PURPOSE:To detect whether the thermal lens action of a solid-state laser medium is generated and to prevent the directivity of a laser beam from being lowered by a method wherein the thermal lens degree of the solid-state laser medium is detected and the light-path length of an optical resonator is controlled by this detection signal. CONSTITUTION:When the optical pumping operation of a solid-state laser medium 7 is repeated, the temperature in the central part of the medium becomes higher than the temperature at an outer circumferential part. As a result, the focal distance of the solid-state laser medium 7 is changed by a thermal lens action due to a thermal strain. At this time, a laser beam L1 is transmitted through the solid-state laser medium 7 and is condensed by using a condensing lens 19. Its spot size is detected by using an image sensor 20. The detected image size is input to a converter 21; and a change in the focal distance of the solid-state laser medium 7 is computed on the basis of a calibration value. The computed value is input to a drive control device 22; tables 4, 5 are driven by it via driving sources 15, 17; and the interval D between one pair of correction lenses 12, 13 is controlled. Thereby, the thermal lens action of the solid- state laser medium 7 is compensated for and a low-order transverse-mode oscillation whose directivity is excellent can be realized.

Description

[Detailed Description of the Invention] [Purpose of the Invention] (Industrial Application Field) The present invention relates to a solid-state laser oscillation device, and particularly relates to a solid-state laser oscillation device that can maintain a small spread angle of emitted laser light. .

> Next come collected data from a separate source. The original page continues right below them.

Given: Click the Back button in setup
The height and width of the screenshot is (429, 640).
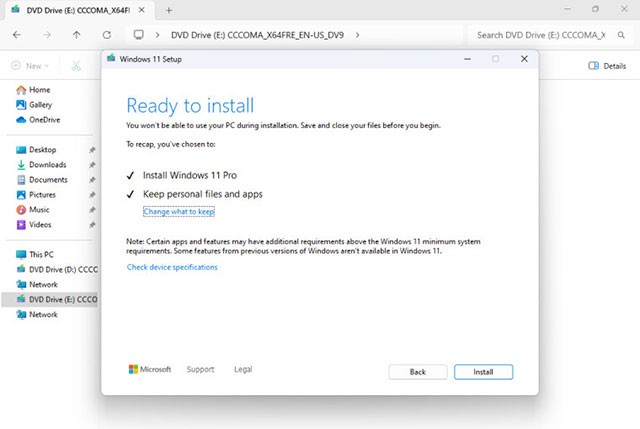Looking at the screenshot, I should pos(417,372).
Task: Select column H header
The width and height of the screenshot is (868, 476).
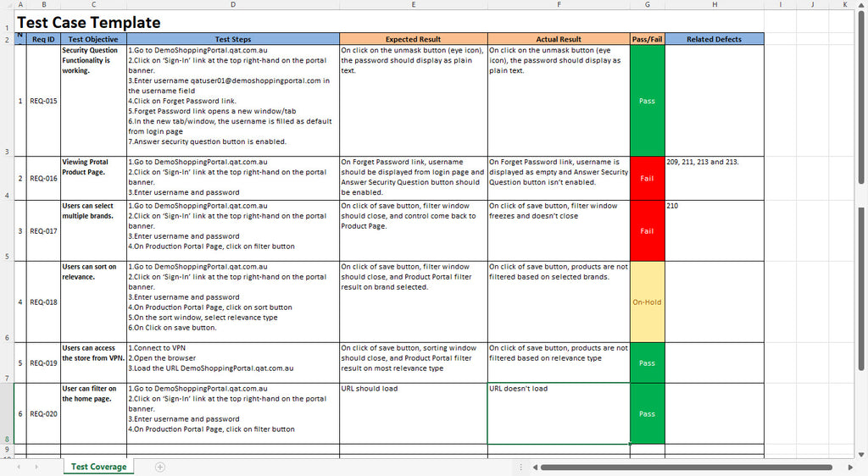Action: coord(714,5)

(Prior Art) For example, a solid-state laser oscillation device such as a Nd:YAG laser includes an optical resonator formed by a plurality of resonator mirrors. A rod-shaped laser medium is placed in the optical path within this optical resonator. This laser medium is optically excited by an excitation means such as an excitation lamp. Thereby, the laser light emitted from the laser medium is amplified and oscillated by the optical resonator.

The laser medium is usually water-cooled to prevent it from being damaged by the heat of the excitation means. As a result, the center of the rod-shaped laser medium becomes hotter than the periphery, causing thermal distortion and exhibiting a thermal lens (convex lens) effect.

As a result, for example, in a strongly excited state, the divergence angle of laser light increases, resulting in poor light focusing.

In order to solve these problems, research is being carried out on slab-type solid-state laser devices. The slab-type solid-state laser device is
As is well known, instead of a rod-shaped laser medium, a slab material is used in which the upper and lower surfaces are parallel and the light incident from the input and output end faces takes a zigzag reflected optical path between the parallel surfaces.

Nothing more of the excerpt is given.